— PASSAGE —
Nearly 12 years ago, I was writing on the blog to pooh-pooh the notion of peak oil (see below). Now it looks as if large numbers of forecasters are in fact not worried about peak oil (the notion that we will run out of oil) but instead are writing about peak oil demand. [via JR, my favourite drug dealer] The first two paragraphs:

The world’s largest oil companies are girding for the biggest shift in energy consumption since the Industrial Revolution: After decades of growth, global demand for oil is poised to peak and fall in the coming years.

New technologies that improve fuel efficiency are starting to push down the amount of gasoline and diesel that’s needed for transportation, and a consensus is growing that fuel demand for passenger cars could fall as carbon rules go into effect, electric vehicles gain traction and the internal combustion engine gets re-engineered to be dramatically more efficient. Western countries’ growth used to move in lockstep with their energy consumption, but that phenomenon is starting to decouple in advanced economies.

— DATA PROVIDED —
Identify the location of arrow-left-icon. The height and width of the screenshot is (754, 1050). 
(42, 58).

--

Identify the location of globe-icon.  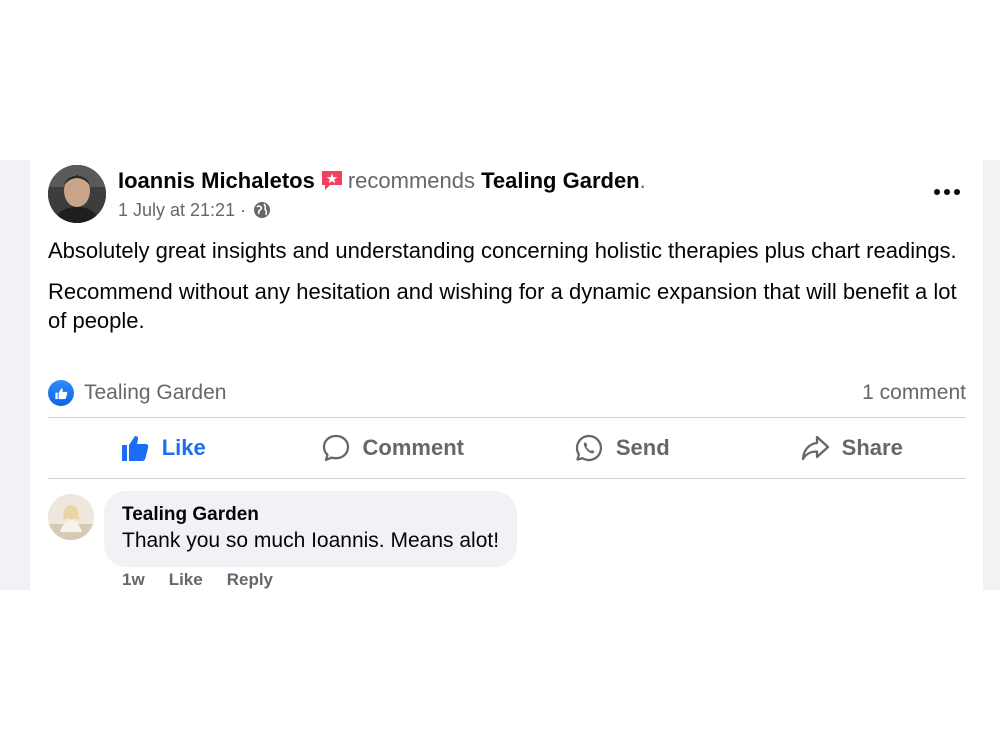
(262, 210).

— JOB —
In the passage on peak oil demand, what are the world's largest oil companies said to be girding for?

— WRITTEN SOLUTION —
The biggest shift in energy consumption since the Industrial Revolution.